(Collected data)
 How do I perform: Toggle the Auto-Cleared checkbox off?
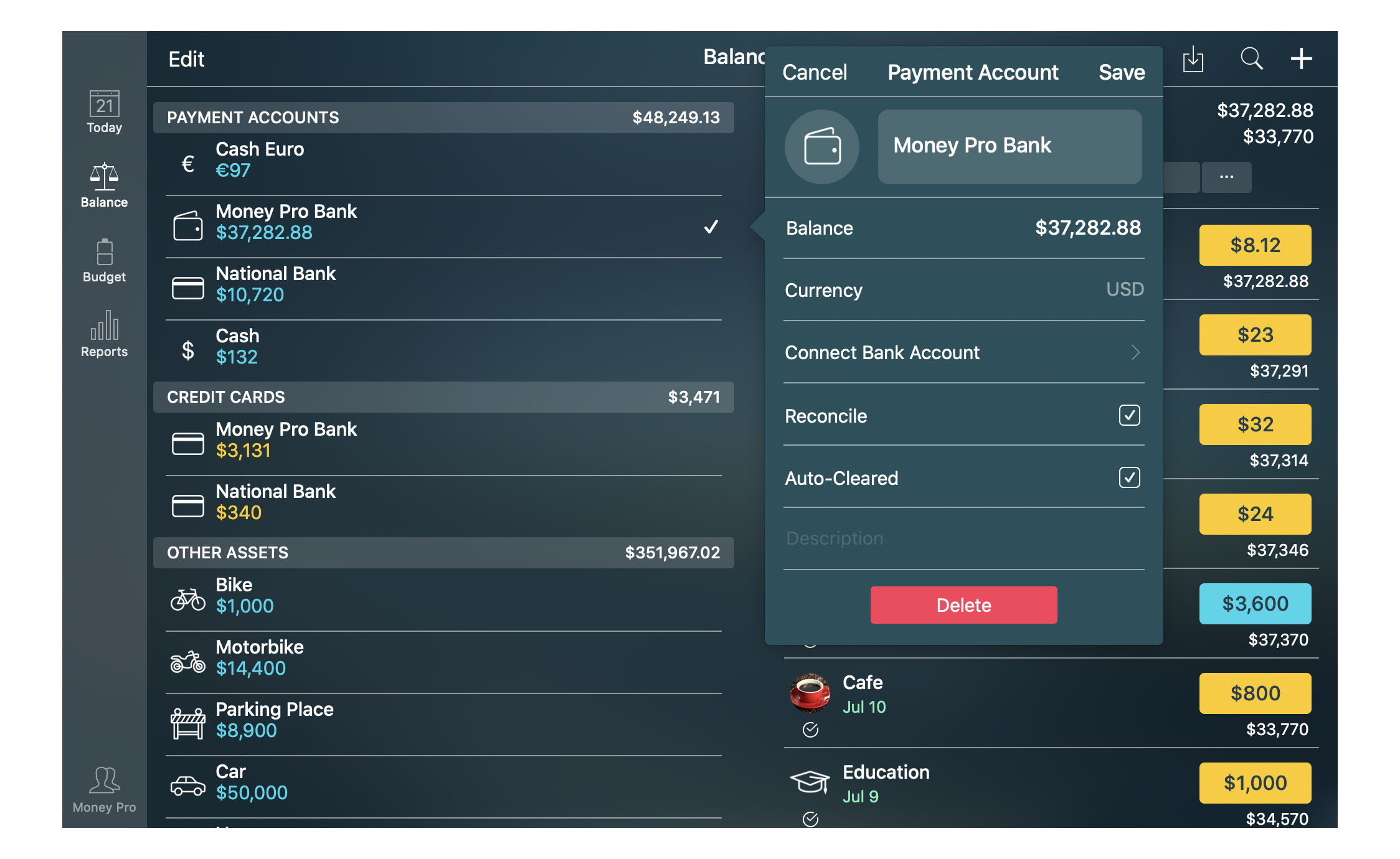click(x=1128, y=478)
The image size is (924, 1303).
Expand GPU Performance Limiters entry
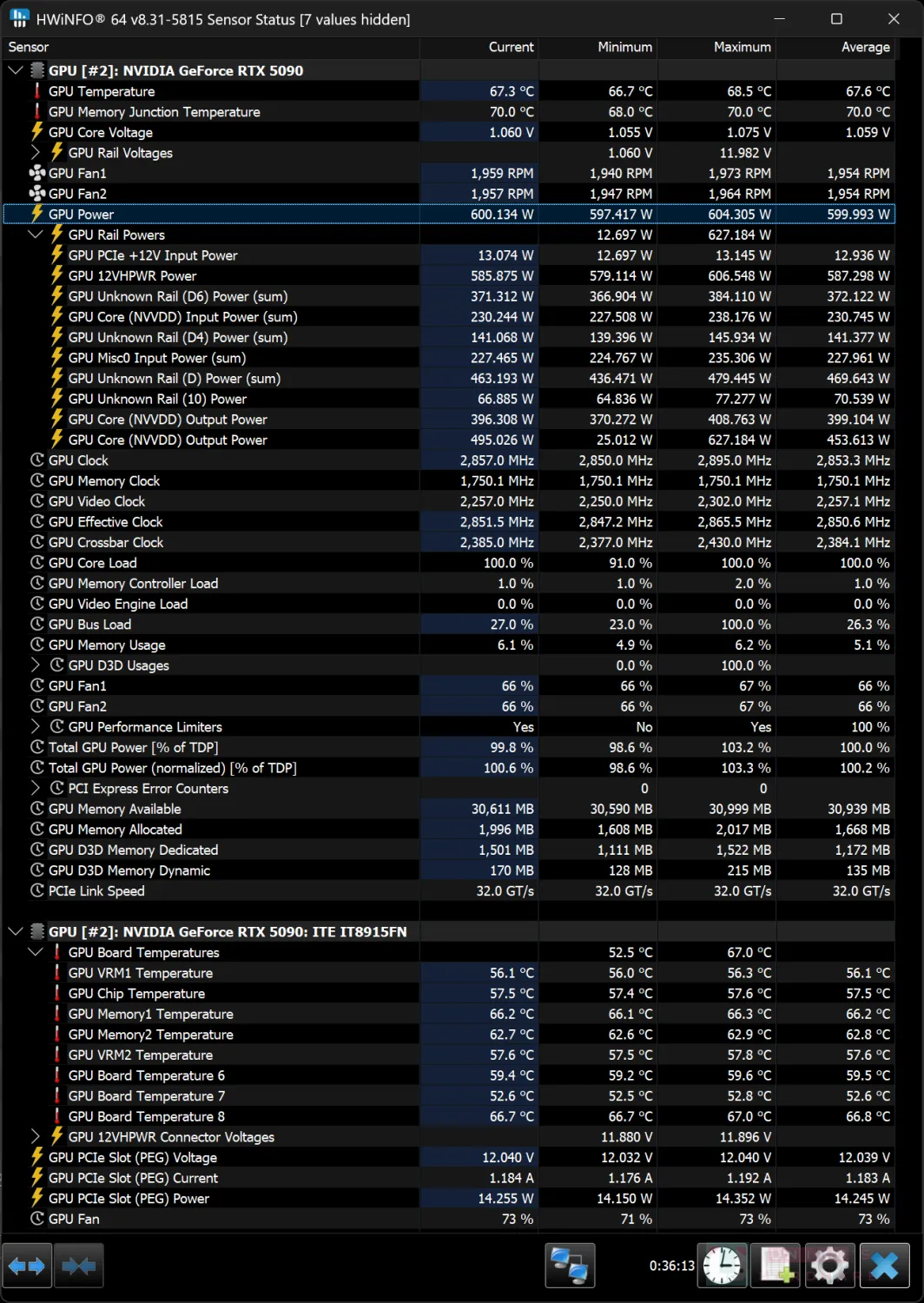click(x=36, y=727)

◆ WORK ORDER: Reproduce all entries without any change, and omit the pictures.

◆ SOLUTION FOR THIS EXERCISE:
 How do I perform: Toggle the Auto-Cleared checkbox off?
click(x=1128, y=478)
The image size is (924, 1303).
Expand GPU Performance Limiters entry
click(x=36, y=727)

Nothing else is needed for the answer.